Pour que l’Objectif 4 des Nations Unies en matière de développement durable (ODD) puisse être atteint dans les dix années qui viennent, on espère voir davantage d’établissements publics et privés collaborer pour rendre les systèmes éducatifs plus résistants, plus inclusifs et plus équitables pour tous.

Repenser le rôle de l’éducateur

Le développement de l’apprentissage à distance a obligé les enseignants à réfléchir de manière créative aux contenus et aux meilleures façons d’enseigner en ligne, à repenser le rôle de l’éducateur, tout en ajoutant de la valeur à ce qui est enseigné. Cette expérience nous a également montré qu’il existe un potentiel de flexibilité dans la manière dont l’éducation est dispensée – en créant des alternatives aux structures et aux formats éducatifs classiques.

Les éducateurs et les parents ont constaté que certains de leurs élèves ou enfants s’en accommodaient très bien. On pourrait imaginer des versions plus sophistiquées, ou des options mixtes pour les élèves qui préfèrent ce mode de formation. Si la crise a rebattu les cartes du numérique, elle a également souligné la nécessité de repenser l’enseignement des générations futures. Cette réflexion est nourrie par les récentes recherches du Forum économique mondial (et d’autres organisations) sur les compétences nécessaires aux travailleurs de demain.
Il leur faudra des compétences cognitives plus poussées comme l’esprit d’entreprise, la créativité et l’innovation, mais aussi des compétences en intelligence sociale et émotionnelle, telles que la résilience, l’adaptabilité et l’esprit de croissance. Pour relever à l’avenir certains défis mondiaux parmi les plus urgents, l’éducation devra se concentrer sur le développement de ces compétences.

#### [DONNÉES DE L'EXERCICE]
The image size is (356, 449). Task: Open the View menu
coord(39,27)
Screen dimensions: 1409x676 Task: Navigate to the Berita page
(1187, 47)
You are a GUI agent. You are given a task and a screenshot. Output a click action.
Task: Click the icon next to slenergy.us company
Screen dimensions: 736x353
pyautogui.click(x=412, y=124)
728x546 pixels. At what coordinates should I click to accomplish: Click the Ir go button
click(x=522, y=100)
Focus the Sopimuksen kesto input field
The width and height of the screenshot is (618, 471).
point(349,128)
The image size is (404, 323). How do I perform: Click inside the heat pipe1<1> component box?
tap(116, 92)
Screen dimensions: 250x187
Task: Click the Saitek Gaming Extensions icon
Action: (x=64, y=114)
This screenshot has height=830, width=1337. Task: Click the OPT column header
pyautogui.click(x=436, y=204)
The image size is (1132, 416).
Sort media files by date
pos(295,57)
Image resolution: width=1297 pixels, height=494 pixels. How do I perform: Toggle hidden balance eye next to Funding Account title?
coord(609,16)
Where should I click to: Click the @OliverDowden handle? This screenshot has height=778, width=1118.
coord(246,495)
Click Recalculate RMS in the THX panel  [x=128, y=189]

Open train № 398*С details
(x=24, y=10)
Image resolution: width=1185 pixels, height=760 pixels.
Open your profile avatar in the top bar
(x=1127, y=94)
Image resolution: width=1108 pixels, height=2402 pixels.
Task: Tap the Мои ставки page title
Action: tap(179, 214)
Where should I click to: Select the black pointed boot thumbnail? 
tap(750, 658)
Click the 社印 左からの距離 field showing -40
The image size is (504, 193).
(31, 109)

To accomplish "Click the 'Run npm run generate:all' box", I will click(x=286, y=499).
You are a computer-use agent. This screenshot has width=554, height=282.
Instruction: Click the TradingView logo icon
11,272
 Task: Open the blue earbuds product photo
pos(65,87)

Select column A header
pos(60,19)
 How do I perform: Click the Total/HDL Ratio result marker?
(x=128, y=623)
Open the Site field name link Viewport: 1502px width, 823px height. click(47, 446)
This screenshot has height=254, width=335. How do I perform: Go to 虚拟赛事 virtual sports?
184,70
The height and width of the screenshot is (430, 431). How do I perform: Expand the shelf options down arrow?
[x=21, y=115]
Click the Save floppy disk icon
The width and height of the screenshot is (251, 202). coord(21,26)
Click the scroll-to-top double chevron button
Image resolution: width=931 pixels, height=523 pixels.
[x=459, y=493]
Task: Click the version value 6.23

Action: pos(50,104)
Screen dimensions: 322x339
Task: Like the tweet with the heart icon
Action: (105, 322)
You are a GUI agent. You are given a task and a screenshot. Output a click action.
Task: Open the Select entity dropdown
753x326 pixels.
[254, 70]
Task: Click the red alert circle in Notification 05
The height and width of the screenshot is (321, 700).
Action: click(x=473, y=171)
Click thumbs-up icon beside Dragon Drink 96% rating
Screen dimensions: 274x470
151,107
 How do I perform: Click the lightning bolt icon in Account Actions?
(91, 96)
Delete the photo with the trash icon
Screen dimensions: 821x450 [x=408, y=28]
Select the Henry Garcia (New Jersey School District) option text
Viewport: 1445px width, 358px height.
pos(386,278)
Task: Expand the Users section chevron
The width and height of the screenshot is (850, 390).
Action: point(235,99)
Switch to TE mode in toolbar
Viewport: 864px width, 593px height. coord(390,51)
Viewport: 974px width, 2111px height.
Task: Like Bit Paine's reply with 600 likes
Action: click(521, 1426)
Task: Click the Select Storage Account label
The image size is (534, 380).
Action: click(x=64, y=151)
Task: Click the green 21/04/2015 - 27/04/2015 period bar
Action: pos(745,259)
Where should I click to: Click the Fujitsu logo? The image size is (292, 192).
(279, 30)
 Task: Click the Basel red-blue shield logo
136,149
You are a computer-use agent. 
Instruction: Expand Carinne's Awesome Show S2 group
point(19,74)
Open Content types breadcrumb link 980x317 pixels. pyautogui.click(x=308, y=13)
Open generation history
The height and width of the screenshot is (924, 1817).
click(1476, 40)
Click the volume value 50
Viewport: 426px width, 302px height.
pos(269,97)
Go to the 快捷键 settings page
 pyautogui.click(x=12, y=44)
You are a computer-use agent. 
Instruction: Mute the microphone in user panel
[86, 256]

#### [CONSIGNE 1]
D'après l'extrait, quelles compétences en intelligence sociale et émotionnelle faudra-t-il aux travailleurs de demain ?
#### [CONSIGNE 2]
Recopiez tout le passage de l'extrait, depuis « Les éducateurs et » jusqu'à « travailleurs de demain. ».
#### [CONSIGNE 3]
Rédigez la suite du texte sur l'avenir de l'éducation, à partir de sa dernière phrase.

#### [RÉPONSE 1]
La résilience, l'adaptabilité et l'esprit de croissance.

#### [RÉPONSE 2]
Les éducateurs et les parents ont constaté que certains de leurs élèves ou enfants s’en accommodaient très bien. On pourrait imaginer des versions plus sophistiquées, ou des options mixtes pour les élèves qui préfèrent ce mode de formation. Si la crise a rebattu les cartes du numérique, elle a également souligné la nécessité de repenser l’enseignement des générations futures. Cette réflexion est nourrie par les récentes recherches du Forum économique mondial (et d’autres organisations) sur les compétences nécessaires aux travailleurs de demain.

#### [RÉPONSE 3]
La pandémie marque un tournant dans l’histoire de l’humanité. C’est le moment de repenser en profondeur l’éducation pour les générations futures dans un monde post-Covid. Cela requiert un effort collectif de toutes les parties prenantes pour réfléchir sérieusement et consciencieusement à ces questions afin de prendre les mesures nécessaires pour y répondre.

 

BOX – Une Coalition mondiale pour assurer la continuité pédagogique

La situation est inédite : du jour au lendemain, pour contenir la pandémie, les écoles de plus de 190 pays dans le monde ont fermé leurs portes. À la mi-avril, 1,57 milliard d’enfants et de jeunes, soit 90 % des effectifs scolaires mondiaux, étaient déscolarisés. Cette crise de l’éducation a affecté de manière disproportionnée les élèves vulnérables et défavorisés, pour lesquels l’école joue aussi un rôle clé en matière de nutrition, de santé, voire de soutien affectif.

C’est pour assurer la continuité pédagogique pendant la crise sanitaire que l’UNESCO a lancé, le 26 mars, la Coalition mondiale pour l’éducation. Son objectif : mettre en commun les ressources d’un grand nombre d’acteurs privés et publics afin d’aider  les pays à développer des solutions d’enseignement à distance équitables, assurer des réponses coordonnées et faciliter le retour des élèves à l’école lors de la réouverture des établissements.

Une centaine d’institutions des Nations Unies, d’organisations internationales, d’entreprises du secteur privé – parmi lesquelles Microsoft, Google, Weidong ou KPMG –, des représentants de la société civile et des médias ont pris part à cette initiative.

Des opérateurs de téléphonie mobile, comme Orange ou Vodafone, se sont également joints à la Coalition. Ils ont consenti d’importants efforts pour accroître la connectivité et fournir un accès gratuit aux contenus éducatifs en ligne.  Car si la proportion de jeunes n’ayant pas accès à Internet à la maison est inférieure à 15 % en Europe occidentale et en Amérique du Nord, elle atteint 80 % en Afrique subsaharienne. Bien que les téléphones mobiles permettent aujourd’hui aux apprenants d’accéder à l’information, de se connecter à la fois avec leurs enseignants et entre eux, environ 56 millions d’élèves vivent dans des lieux non desservis par les réseaux mobiles, dont près de la moitié en Afrique subsaharienne.

En tant que membre de la Coalition, l’UNESCO a notamment assuré le suivi au niveau mondial des fermetures nationales ou localisées des établissements scolaires et du nombre d’élèves concernés. Elle a également mis en place des webinaires hebdomadaires à destination des responsables des ministères de l’Éducation sur la réponse éducative à la pandémie de Covid-19.